- Opening Delimiter -

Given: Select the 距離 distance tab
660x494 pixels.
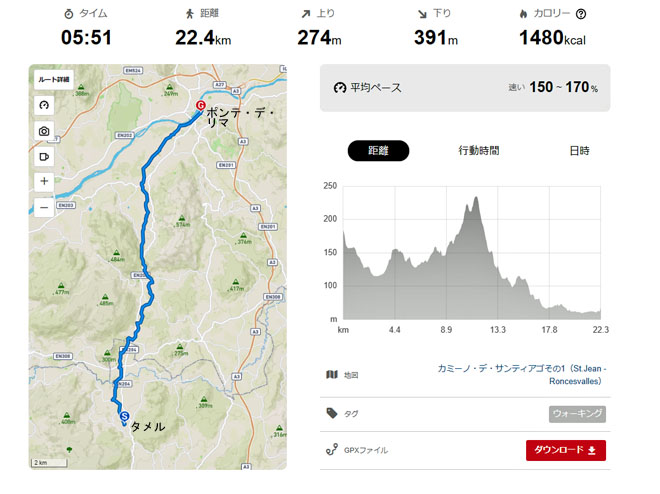Looking at the screenshot, I should [x=378, y=151].
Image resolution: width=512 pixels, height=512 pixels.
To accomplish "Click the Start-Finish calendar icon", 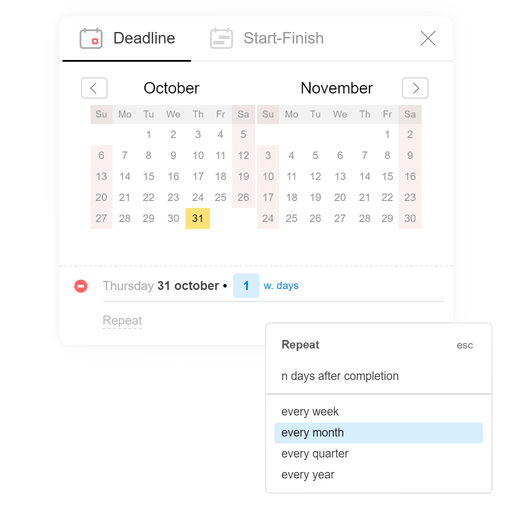I will [221, 38].
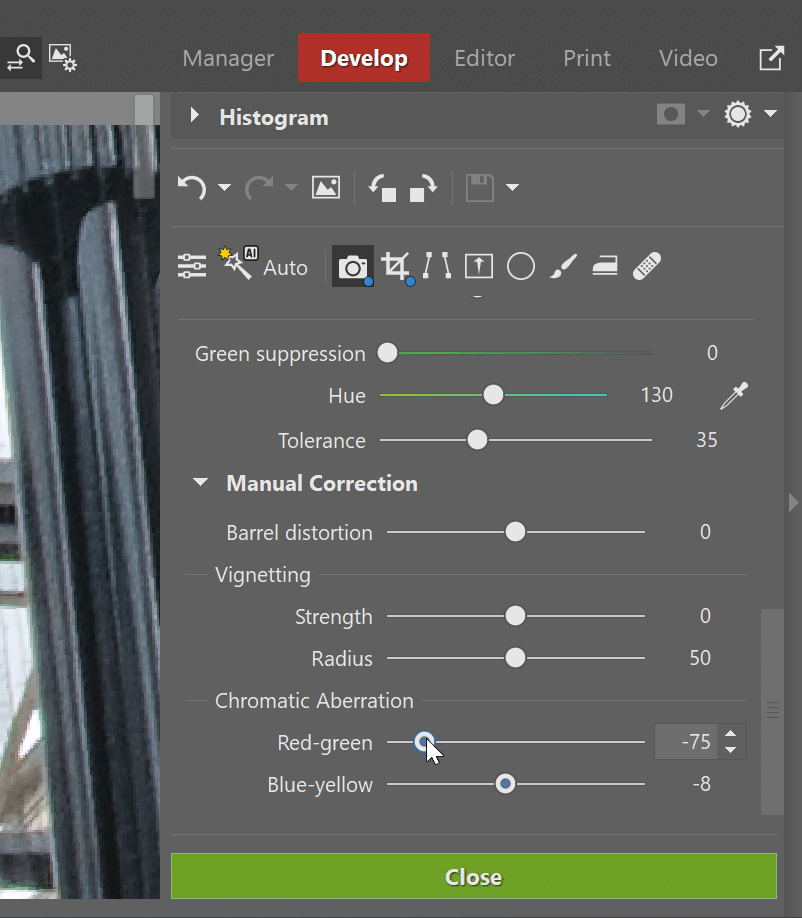Screen dimensions: 802x918
Task: Rotate the image to the right
Action: click(423, 187)
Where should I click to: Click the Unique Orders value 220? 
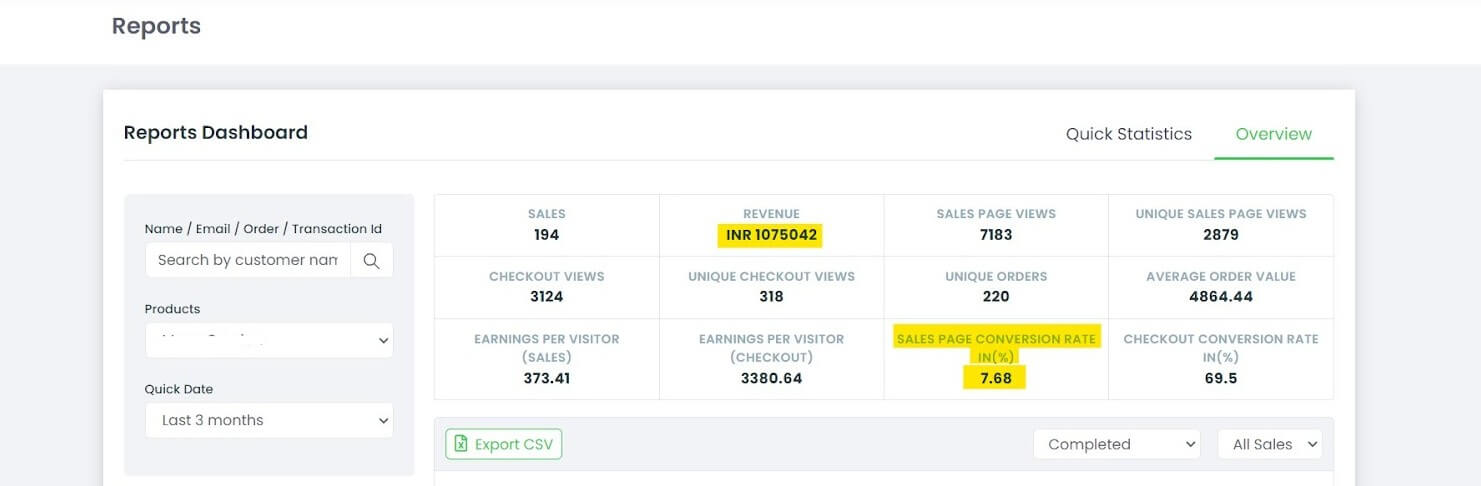(x=995, y=297)
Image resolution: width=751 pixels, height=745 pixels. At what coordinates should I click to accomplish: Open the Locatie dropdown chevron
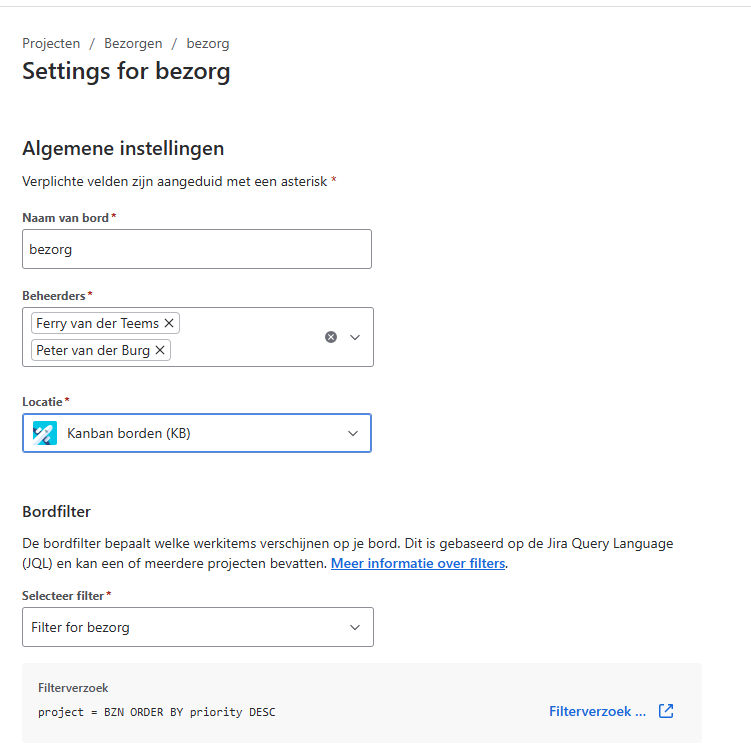point(353,434)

- Closing Delimiter -

Try it =
Having located the line with "Image resolution: width=751", copy it exactly along with every later line through the end of the listing above, but omit the pictures.

Exercise output =
Image resolution: width=751 pixels, height=745 pixels. At what coordinates should I click to accomplish: Open the Locatie dropdown chevron
point(353,434)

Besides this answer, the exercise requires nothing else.